Geen box 3-heffing als het om buitensporige last gaat
De vermogensrendementsheffing ligt reeds lange tijd onder vuur. Niet voor niets heeft het kabinet afgesproken dat deze heffing wat meer moet aansluiten bij daadwerkelijk behaalde rendementen.
Er wordt dan ook geregeld bij de rechter geprocedeerd over de principiële onjuistheid van deze belasting. Waarom belasting betalen over een zogenaamd rendement op mijn vermogen als ik helemaal geen rendement heb behaald?
Daarbij is tot op heden beslist dat de wijze van inrichting van deze belasting een zaak is van de wetgever. De rechter kan aan deze politieke keuze geen andere invulling geven.
Maar nu is er een zaak die meer kans lijkt te maken. Het gaat om iemand die op 1 januari 2013 een pakket aandelen bezat ter waarde van 275.000 euro. Volgens de wet moet hij daar over 2013 1,2 procent belasting over betalen (na aftrek van het heffingsvrij vermogen van 3100 euro).
In de loop van januari verkocht hij de aandelen en de opbrengst belegde hij in aandelen SNS Reaal NV. Het geval wil echter dat de Nederlandse staat die aandelen onteigende vanwege een reddingsoperatie. De aandeelhouders kregen geen schadevergoeding. Daarover hebben zij een procedure gestart bij de civiele rechter.
In 2014 moest de ongelukkige aandeelhouder aangifte doen en hij moest over zijn bezit dus 3100 euro betalen. Weinig ander inkomen had hij niet, dus dat was extra zuur. De uitspraak bij de civiele rechter, over de schadevergoeding, liet toen –en laat nog steeds– op zich wachten.

(Verzamelde gegevensrijen)
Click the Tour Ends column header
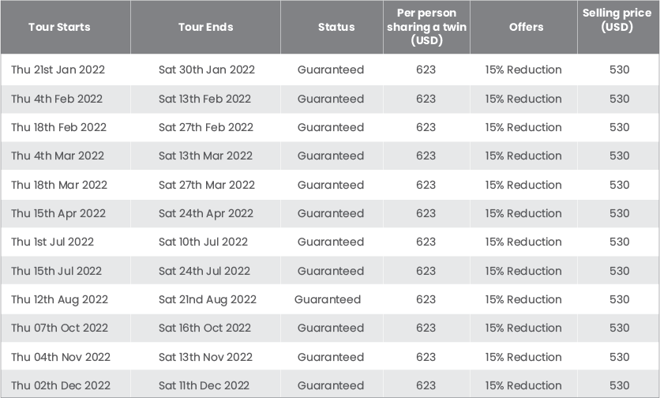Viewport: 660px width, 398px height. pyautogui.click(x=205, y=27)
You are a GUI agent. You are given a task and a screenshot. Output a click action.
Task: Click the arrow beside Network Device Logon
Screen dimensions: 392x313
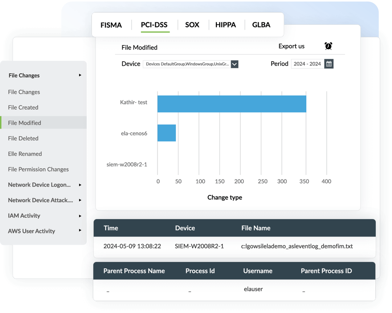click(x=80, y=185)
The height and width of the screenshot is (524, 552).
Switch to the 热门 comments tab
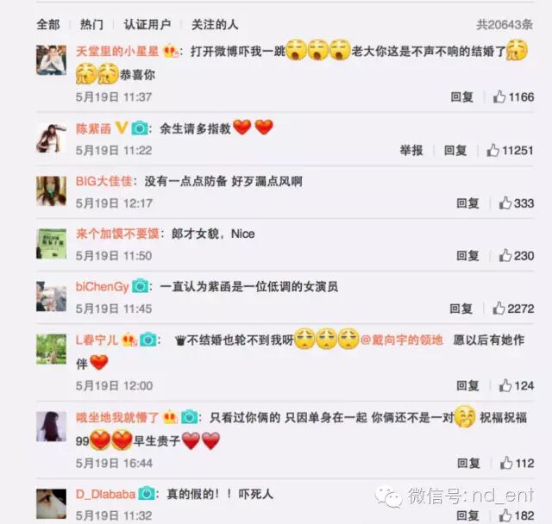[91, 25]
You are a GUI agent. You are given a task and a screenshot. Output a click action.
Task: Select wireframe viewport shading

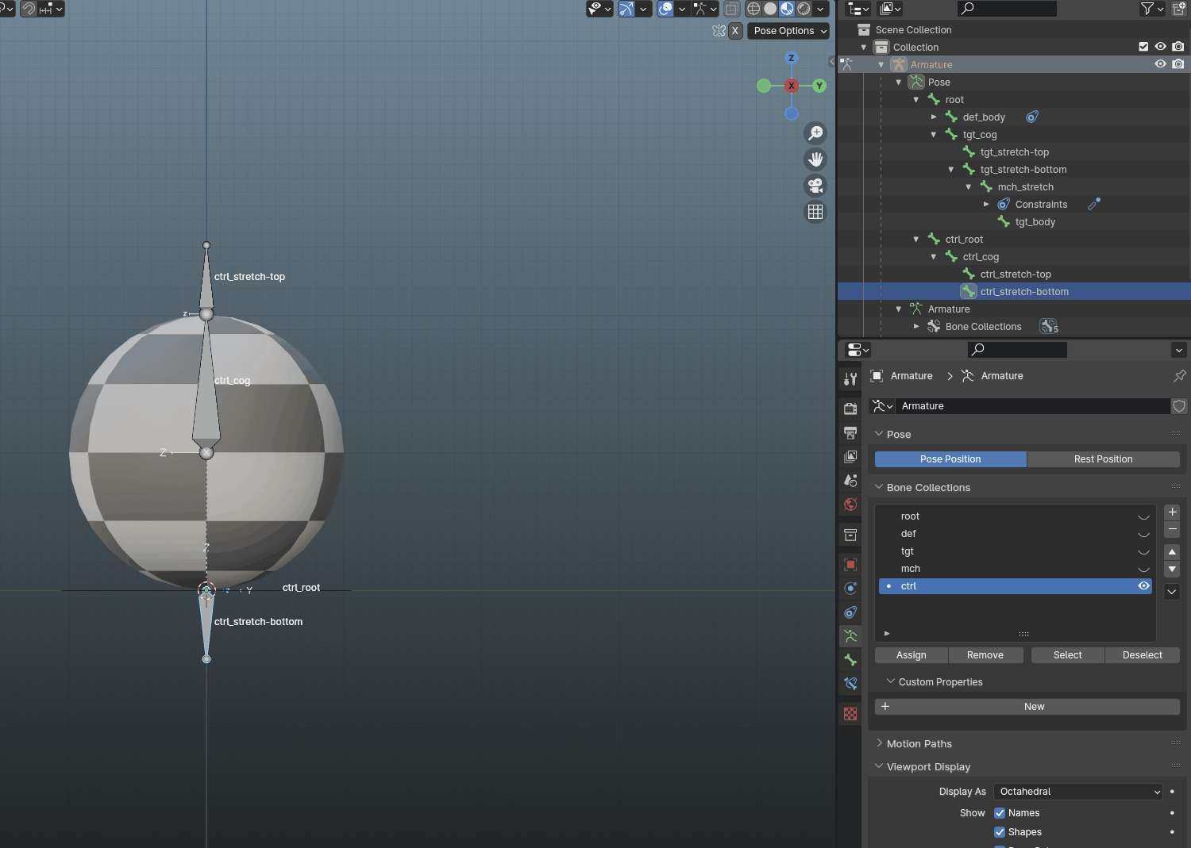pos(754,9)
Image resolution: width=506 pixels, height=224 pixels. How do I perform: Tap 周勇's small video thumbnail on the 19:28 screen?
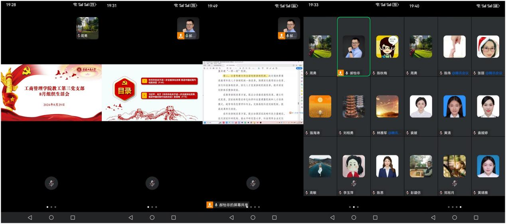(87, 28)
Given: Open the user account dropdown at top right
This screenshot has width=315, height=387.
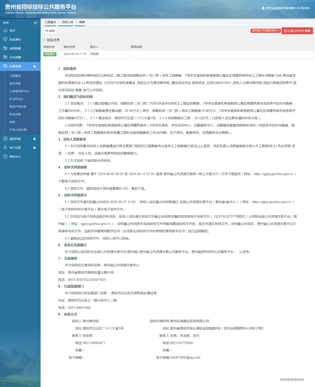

§ **Opgave A**:
Schrijf uit de tekst over box 3 het stuk van "Daarbij is tot" tot en met "van 3100 euro)." woord voor woord over.
§ **Opgave B**:
Kloppen deze uitspraken volgens de tekst over box 3? (i) Op 1 januari 2013 bezat de man een pakket aandelen van 275.000 euro. (ii) De aandeelhouders van SNS Reaal NV kregen een schadevergoeding. (iii) De civiele rechter heeft al uitspraak gedaan over de schadevergoeding. Geef per uitspraak ja of nee, met de beslissende woorden uit de tekst letterlijk geciteerd.
Deze rijen komen uit een andere bron dan het fragment.

§ **Antwoord A**:
Daarbij is tot op heden beslist dat de wijze van inrichting van deze belasting een zaak is van de wetgever. De rechter kan aan deze politieke keuze geen andere invulling geven.
Maar nu is er een zaak die meer kans lijkt te maken. Het gaat om iemand die op 1 januari 2013 een pakket aandelen bezat ter waarde van 275.000 euro. Volgens de wet moet hij daar over 2013 1,2 procent belasting over betalen (na aftrek van het heffingsvrij vermogen van 3100 euro).

§ **Antwoord B**:
(i) Ja: "een pakket aandelen bezat ter waarde van 275.000 euro"
(ii) Nee: "De aandeelhouders kregen geen schadevergoeding."
(iii) Nee: "De uitspraak bij de civiele rechter, over de schadevergoeding, liet toen –en laat nog steeds– op zich wachten."